#### DOCUMENT TEXT
########
14      In order to ensure that the charge on surplus stocks is correctly applied, Article 4(4) of that regulation lays down that the new Member States are, without delay, to carry out an inventory of stocks available as at 1 May 2004 and to notify the Commission of the quantity of products in surplus stocks by 31 October 2004 at the latest.

15      Pursuant to Article 10 of Regulation No 1972/2003, that regulation applied from 1 May 2004 to 30 April 2007.

 Regulation No 853/2004

16      Point 1.14 of Annex I to Regulation (EC) No 853/2004 of the European Parliament and of the Council of 29 April 2004 laying down specific hygiene rules for food of animal origin (OJ 2004 L 139, p. 55, and corrigendum OJ 2004 L 226, p. 22) defines mechanically separated meat (‘MSM’) in the following terms:

‘... the product obtained by removing meat from flesh-bearing bones after boning or from poultry carcases, using mechanical means resulting in the loss or modification of the muscle fibre structure.’

 National law

17      On 7 April 2004, the Estonian Parliament adopted the Law on the surplus stock charge (Üleliigse laovaru tasu seadus, RT I 2004, 30, 203).

18      By judgment of 5 October 2006, the Riigikohus (Supreme Court) declared Article 6(1) of that law inapplicable as being contrary to Regulation No 1972/2003. The court found that the requirement introduced by that provision to apply a coefficient of 1.2 in calculating the transitional stock did not allow a sufficiently differentiated treatment of each operator.
########
#### DATASET ENTRIES
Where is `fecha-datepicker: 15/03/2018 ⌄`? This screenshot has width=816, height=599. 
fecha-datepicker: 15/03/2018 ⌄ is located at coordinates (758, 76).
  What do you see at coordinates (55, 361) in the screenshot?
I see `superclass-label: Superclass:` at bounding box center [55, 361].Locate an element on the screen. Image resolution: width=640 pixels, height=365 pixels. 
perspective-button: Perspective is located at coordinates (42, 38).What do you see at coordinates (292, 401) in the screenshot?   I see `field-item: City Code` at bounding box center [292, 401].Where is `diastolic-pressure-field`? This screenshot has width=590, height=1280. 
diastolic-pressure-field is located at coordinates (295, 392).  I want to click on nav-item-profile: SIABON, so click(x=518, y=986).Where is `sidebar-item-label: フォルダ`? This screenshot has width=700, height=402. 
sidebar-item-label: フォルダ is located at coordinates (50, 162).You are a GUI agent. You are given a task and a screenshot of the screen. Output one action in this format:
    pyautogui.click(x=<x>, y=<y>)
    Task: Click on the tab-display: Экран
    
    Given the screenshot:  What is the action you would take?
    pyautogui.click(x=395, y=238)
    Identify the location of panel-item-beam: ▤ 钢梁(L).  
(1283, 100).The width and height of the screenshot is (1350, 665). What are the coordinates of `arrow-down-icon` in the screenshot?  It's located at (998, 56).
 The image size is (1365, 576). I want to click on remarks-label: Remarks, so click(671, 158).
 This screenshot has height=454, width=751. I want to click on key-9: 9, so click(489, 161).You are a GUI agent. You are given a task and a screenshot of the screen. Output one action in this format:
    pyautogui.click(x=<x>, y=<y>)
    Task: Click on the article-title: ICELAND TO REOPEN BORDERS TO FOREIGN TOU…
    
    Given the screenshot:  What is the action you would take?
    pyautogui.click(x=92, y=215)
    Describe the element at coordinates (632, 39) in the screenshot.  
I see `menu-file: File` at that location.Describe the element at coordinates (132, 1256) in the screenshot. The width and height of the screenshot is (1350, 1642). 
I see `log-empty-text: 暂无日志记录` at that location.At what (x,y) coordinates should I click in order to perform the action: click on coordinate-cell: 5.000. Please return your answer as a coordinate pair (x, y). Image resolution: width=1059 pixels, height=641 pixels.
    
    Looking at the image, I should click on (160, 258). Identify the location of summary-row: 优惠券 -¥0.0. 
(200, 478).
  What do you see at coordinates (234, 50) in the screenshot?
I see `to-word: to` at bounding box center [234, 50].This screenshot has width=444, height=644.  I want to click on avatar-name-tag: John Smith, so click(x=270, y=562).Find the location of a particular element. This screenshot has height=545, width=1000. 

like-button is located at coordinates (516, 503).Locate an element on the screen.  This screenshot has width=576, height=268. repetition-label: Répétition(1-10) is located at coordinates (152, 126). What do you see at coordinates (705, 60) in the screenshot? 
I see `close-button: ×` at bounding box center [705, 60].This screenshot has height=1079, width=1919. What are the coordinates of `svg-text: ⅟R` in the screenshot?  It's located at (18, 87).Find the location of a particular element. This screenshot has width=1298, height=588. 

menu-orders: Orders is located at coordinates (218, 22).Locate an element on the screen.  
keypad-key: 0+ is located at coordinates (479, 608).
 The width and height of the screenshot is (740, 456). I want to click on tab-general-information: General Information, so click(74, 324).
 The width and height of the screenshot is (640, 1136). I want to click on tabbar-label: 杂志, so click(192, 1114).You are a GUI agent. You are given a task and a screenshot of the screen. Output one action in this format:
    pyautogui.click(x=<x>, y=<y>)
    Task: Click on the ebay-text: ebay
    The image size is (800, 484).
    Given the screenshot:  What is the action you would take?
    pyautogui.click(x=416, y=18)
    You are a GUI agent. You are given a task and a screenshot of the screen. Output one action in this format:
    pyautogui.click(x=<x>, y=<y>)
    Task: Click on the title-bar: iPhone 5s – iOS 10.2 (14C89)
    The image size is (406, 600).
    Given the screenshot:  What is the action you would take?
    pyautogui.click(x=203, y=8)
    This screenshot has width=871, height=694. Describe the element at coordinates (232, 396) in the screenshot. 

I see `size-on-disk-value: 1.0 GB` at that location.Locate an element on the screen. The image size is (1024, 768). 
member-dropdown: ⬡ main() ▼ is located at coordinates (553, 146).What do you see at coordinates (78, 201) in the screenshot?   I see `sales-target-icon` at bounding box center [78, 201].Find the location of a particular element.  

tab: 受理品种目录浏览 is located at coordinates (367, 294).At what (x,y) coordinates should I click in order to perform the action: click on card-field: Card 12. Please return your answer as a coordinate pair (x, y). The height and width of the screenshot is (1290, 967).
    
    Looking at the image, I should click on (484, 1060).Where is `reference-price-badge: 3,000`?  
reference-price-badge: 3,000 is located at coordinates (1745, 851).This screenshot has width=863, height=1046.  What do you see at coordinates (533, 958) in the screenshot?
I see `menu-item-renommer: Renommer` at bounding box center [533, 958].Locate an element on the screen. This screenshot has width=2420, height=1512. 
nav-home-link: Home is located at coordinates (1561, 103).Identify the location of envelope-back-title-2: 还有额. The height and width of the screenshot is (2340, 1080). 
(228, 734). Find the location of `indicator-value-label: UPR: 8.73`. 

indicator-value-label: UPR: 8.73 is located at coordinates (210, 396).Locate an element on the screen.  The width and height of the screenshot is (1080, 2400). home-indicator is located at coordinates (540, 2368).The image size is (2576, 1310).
########
#### WHAT TO DO
According to the passage on surplus stock charges, by what date did the new Member States have to notify the Commission of the quantity of products in surplus stocks?

#### WRITTEN RESPONSE
By 31 October 2004 at the latest.